Counter-’s tasting menus cost $175 for 10 courses and $235 for the 14-course experience. According to Hart, those who canceled their reservations felt as though they weren’t getting their money’s worth without meat on the menu. Due to the costs of sourcing even the basics locally, this menu ended up actually having some of the highest food costs of any of the menus. Charlotteans, it seems, don’t value vegetables in the same way they value meat — even when coming out of the kitchen of one of the most talked-about restaurants in the city. This menu has also brought out some of the best dishes we’ve eaten at Counter-, thanks to the creativity needed to pull this menu off. While guests who have eaten the vegetarian menu have shared overwhelmingly positive feedback, getting guests to come in despite a lack of meat on the menu has been a difficulty Counter- has struggled to overcome.
“It’s just the way that we’re programmed, especially Americans,” Hart says. “Whenever you go to a restaurant, when you read the entrées, it’s always the protein first and then everything else. And when people say what they’re thinking about eating that night, they’re like, ‘Oh, I want to go get a steak or I want to go get blah, blah, blah.’ They’re not thinking to themselves, ‘Oh, I really want to go out and get some good vegetables tonight.’”

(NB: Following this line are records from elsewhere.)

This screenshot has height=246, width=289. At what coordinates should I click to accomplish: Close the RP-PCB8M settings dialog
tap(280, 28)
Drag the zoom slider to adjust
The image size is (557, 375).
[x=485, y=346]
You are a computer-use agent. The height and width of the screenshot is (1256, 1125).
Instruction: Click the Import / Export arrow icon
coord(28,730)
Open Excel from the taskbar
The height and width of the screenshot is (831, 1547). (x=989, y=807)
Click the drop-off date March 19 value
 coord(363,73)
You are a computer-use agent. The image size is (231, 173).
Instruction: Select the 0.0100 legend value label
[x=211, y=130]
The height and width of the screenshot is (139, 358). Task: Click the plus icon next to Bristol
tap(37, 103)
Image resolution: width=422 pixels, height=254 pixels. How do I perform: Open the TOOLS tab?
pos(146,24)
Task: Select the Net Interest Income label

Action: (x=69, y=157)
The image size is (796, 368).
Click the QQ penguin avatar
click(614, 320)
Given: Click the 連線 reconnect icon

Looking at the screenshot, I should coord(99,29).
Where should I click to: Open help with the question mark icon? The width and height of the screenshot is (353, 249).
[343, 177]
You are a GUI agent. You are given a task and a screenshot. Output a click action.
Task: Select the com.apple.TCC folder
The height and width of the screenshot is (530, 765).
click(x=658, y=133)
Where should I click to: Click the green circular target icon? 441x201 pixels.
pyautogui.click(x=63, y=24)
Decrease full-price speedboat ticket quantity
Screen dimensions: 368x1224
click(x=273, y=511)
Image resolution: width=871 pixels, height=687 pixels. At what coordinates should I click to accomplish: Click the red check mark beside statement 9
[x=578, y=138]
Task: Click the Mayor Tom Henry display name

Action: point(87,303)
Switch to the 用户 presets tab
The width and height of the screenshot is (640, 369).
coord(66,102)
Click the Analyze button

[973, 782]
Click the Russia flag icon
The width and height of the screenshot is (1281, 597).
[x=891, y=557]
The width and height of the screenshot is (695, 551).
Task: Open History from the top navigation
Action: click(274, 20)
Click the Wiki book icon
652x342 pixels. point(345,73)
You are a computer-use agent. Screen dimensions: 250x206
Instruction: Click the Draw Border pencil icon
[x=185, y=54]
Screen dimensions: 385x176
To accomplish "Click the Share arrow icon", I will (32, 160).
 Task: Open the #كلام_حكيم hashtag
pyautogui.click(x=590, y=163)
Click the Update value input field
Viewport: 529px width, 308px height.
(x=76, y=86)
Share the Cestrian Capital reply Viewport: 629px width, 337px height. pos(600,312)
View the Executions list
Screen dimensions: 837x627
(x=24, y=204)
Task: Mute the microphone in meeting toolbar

Samantha DeRosa, market director of Farmers Market Management Services. TM Petaccia/UP
Samantha DeRosa, market director of Farmers Market Management Services, agrees that Americans have come to value meat as the core part of diets, in part due to government policy.
“The [USDA] food pyramid always started with meat, and schools emphasize that,” DeRosa says. “We always learn that in school. We always talk about it in school lunches and stuff. There was always meat with fruit and vegetables or whatever. So I think it’s just something that is in every single part of our culture.”
At the markets FMMS manages — in Cotswold, University City, Camp North End, and South End — DeRosa says the vendors selling meat bring in some of the highest sales. While raising and processing meat is more expensive than growing vegetables in many ways, DeRosa believes that vegetables at the market are underpriced given how much work farmers put into producing those products, as well as the quantity they must sell in order to make a reasonable living. The prices of the produce, however, have to remain low in order to get customers to buy the product.
“Industrial agriculture decreases the cost to the consumer, and so it’s hard for them to see the benefit [of buying from local farmers] because the cost difference is such a big deal,” she says. “But then you also have the cost on the environment, economic development, and all of those other things that are my soapbox.”
Highlighting some of those costs are what Hart hopes he’s done through the Here & Now menu.
“One huge thing that we talk about during this menu is one of the biggest problems that we have in America: the destruction of our soil,” Hart says. “And I don’t think people, especially in the Midwest, will even recognize that or make massive changes until, you know, the thousands of acres of land that Monsanto has created a massive dust bowl in the middle of the country.”
Hart says given the financial struggle the menu brought, Counter- will not serve any more strictly vegetarian menus, though they will continue to focus on messages of sustainability. Both DeRosa and Hart agree that chefs play a large part in the education that needs to happen to shift American dining to become more sustainable, in collaboration with media, government, and educators.
Counter-’s Here & Now menu runs through this week, with reservations available on Tock.
Disclosure: Counter-’s current Here & Now menu features 10 Charlotteans making a difference in the city today, including myself for being one of the first diners at Counter- and the work we do at Unpretentious Palate.